Jak nie bedą chcieć współpracować to sprawę do sądu i tyle , TU boją się sądów więc pojdą na ugodę .

Re: Rozbity leon 1M oddany do ASO Kometa na naprawe z OC sprawcy

PostNapisane: 26 sierpnia 2010, 08:23
przez Arek_
Ja np lepiej wyszedłem jak sprzedałem auto przez allegro a nie przez ofertę w ich licytacji.

Re: Rozbity leon 1M oddany do ASO Kometa na naprawe z OC sprawcy

PostNapisane: 26 sierpnia 2010, 09:52
przez Felype
Arek_ napisał(a):Ja np lepiej wyszedłem jak sprzedałem auto przez allegro a nie przez ofertę w ich licytacji.


Ja też, jest też sposób żeby przy tym wyrwać dodatkową kasę ale to już na PW i zależy to też od ubezpieczyciela.

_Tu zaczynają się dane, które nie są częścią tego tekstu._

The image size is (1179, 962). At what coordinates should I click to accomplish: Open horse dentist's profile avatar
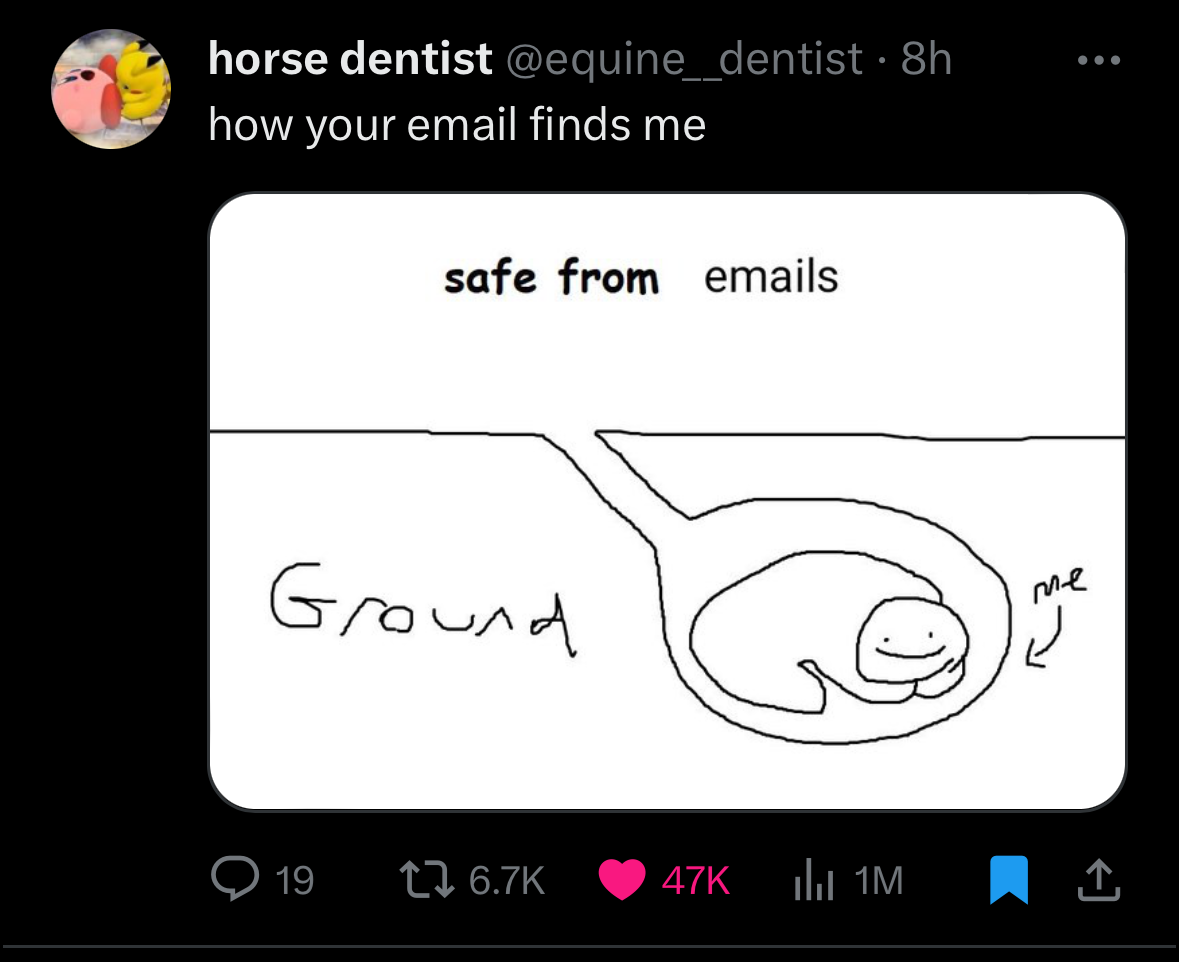(x=111, y=89)
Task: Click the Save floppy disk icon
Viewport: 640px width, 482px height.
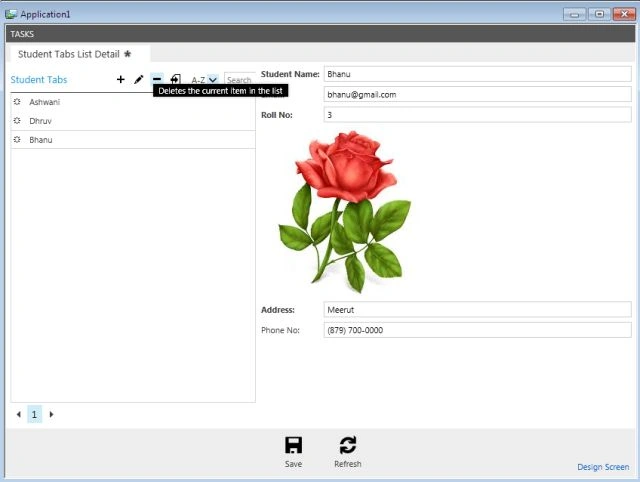Action: tap(293, 445)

Powalcz też o samochód zastępczy.

Re: Rozbity leon 1M oddany do ASO Kometa na naprawe z OC sprawcy

PostNapisane: 26 sierpnia 2010, 12:57
przez siemi1
Kozak, czy to jakos trzeba zaznaczyc ze to ma byc kwota bezsporna czy jak?


Felype, no właśnie nie wiem jak to z tym samochodem zastępczym i z parkingiem jest.

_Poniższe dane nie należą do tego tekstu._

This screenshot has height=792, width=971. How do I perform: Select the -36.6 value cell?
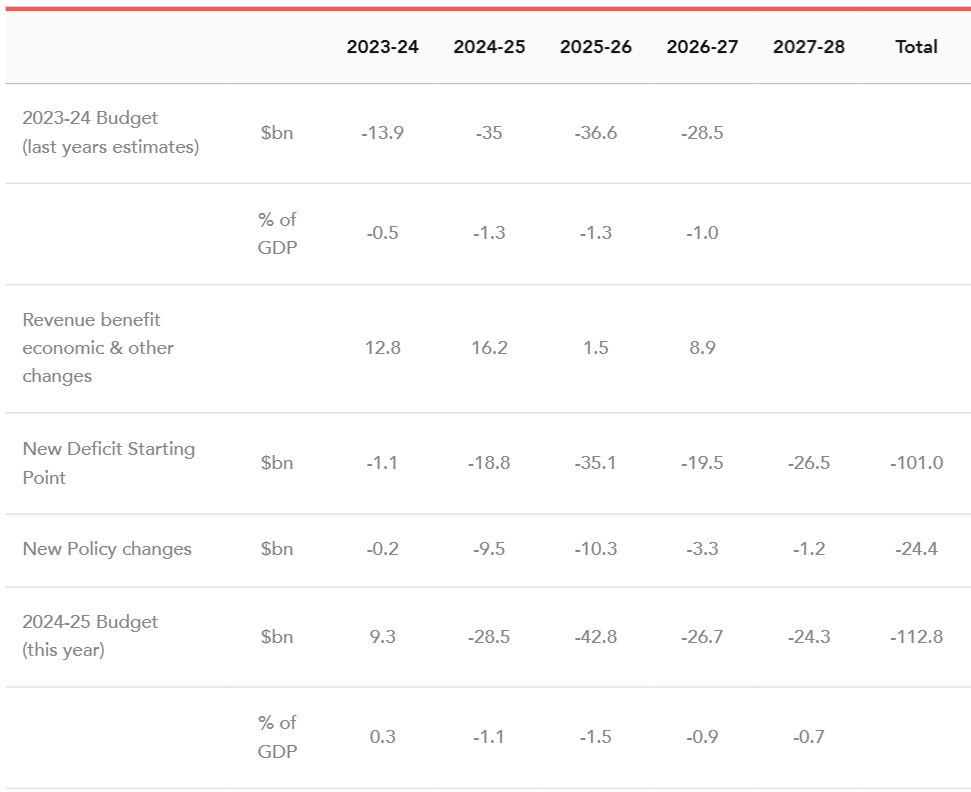[x=596, y=133]
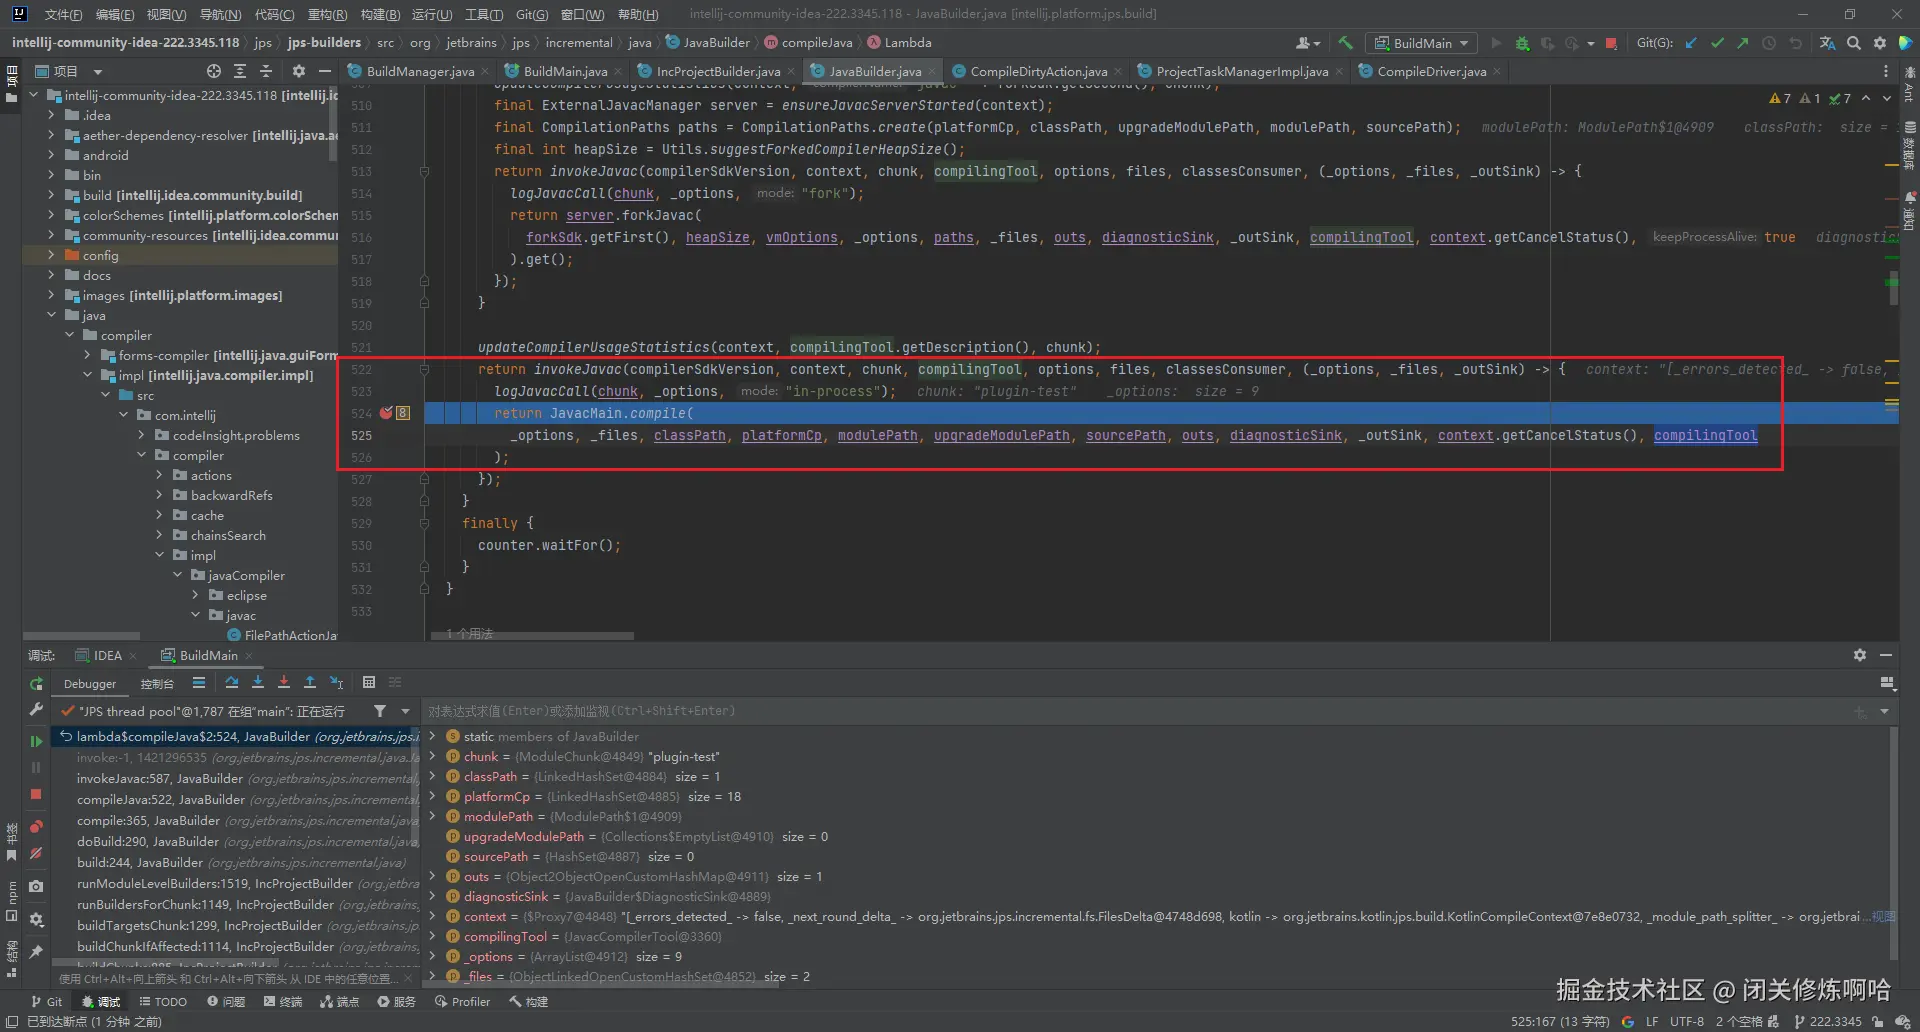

W serwisie powiedzieli mi ze do decyzji za parking pokrywa Hestia (od sprawcy) ale muszę zapłacić i sie potem bić o kasę.

Podobno tez jest z samochodem zastępczym?

Czy można to jakoś inaczej załatwić?

Nie chce miec sytuacji ze zabyle kupe kasy za parking i za samochód zastępczy a potem będę sie bujał bez kilkuset zlotych czy nawet więcej.